All this is great, but it didn’t warrant Tracker. The above is applicable to any one of his albums. Most of them share the formula of Dickensian storytelling, impeccable production and beautiful musicianship. True, only after Get Lucky did it come together in a style properly distinct from Dire Straits, but arguably most of the elements were there since day one of his solo career. So, in answer to the question ‘what next’, disappointingly the answer is same old, same old.

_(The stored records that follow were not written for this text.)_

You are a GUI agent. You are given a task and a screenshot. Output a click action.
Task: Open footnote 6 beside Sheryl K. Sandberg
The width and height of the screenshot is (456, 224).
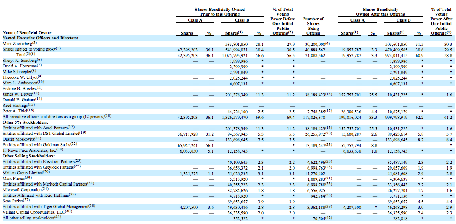coord(39,60)
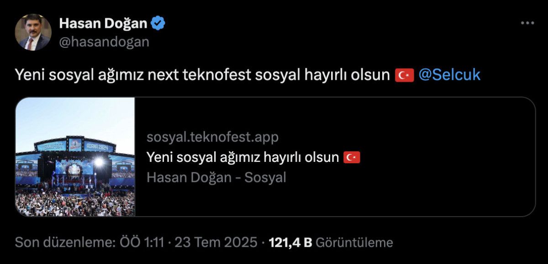Click the "Görüntüleme" views label

[354, 242]
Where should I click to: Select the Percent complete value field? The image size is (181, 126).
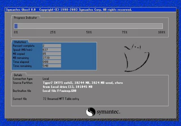[51, 46]
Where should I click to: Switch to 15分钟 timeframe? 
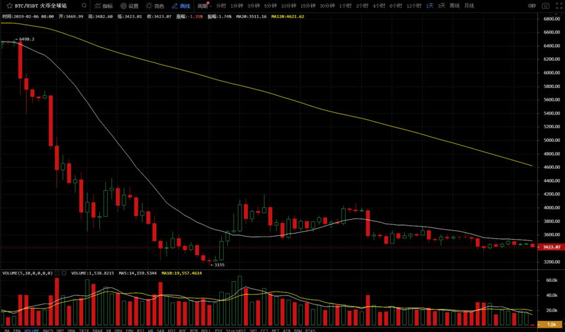[x=308, y=6]
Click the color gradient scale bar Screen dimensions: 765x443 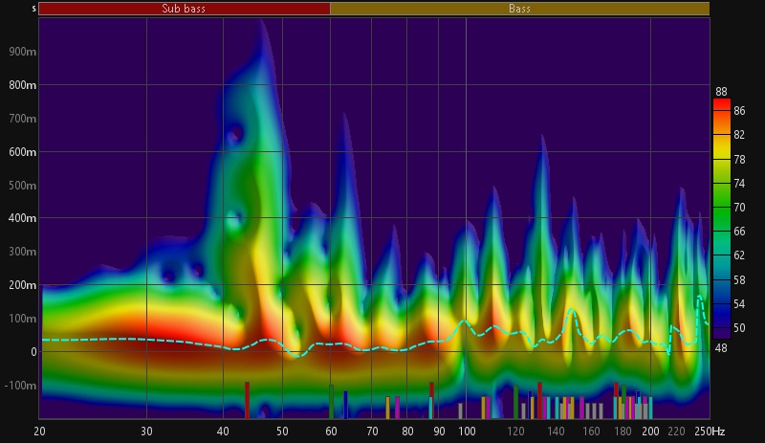tap(722, 220)
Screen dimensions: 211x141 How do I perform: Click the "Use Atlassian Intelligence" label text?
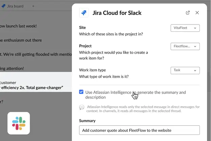pos(136,95)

I say ‘disappointingly’, perhaps this is unfair. There is undeniably a charm about the post-Dire Straits style Knopfler has eased into. I’ve seen him play in a massive arena, and despite the anonymity of the venue he still walks on stage with amicable glee as if he were one of his characters meeting a friend in the dingy pub. It’s as if the gargantuan crowd is sitting with him round a pint as he cracks some jokes with the (excellent) band. He’s in a good place and he knows it: a happy summation to his career combining his earthy roots with the flashy production and guitar work of his youth. Tracker is a happy repetition of this formula. It probably helps that the city boys on early retirement still buy the records and one might suspect that this has allowed Knopfler to slip into aging self-indulgence. However, neither can it be said that this is a lazy album; it is an eminently solid effort. Nonetheless, I still live in hope Knopfler will one day deliver a fresh third period to his career.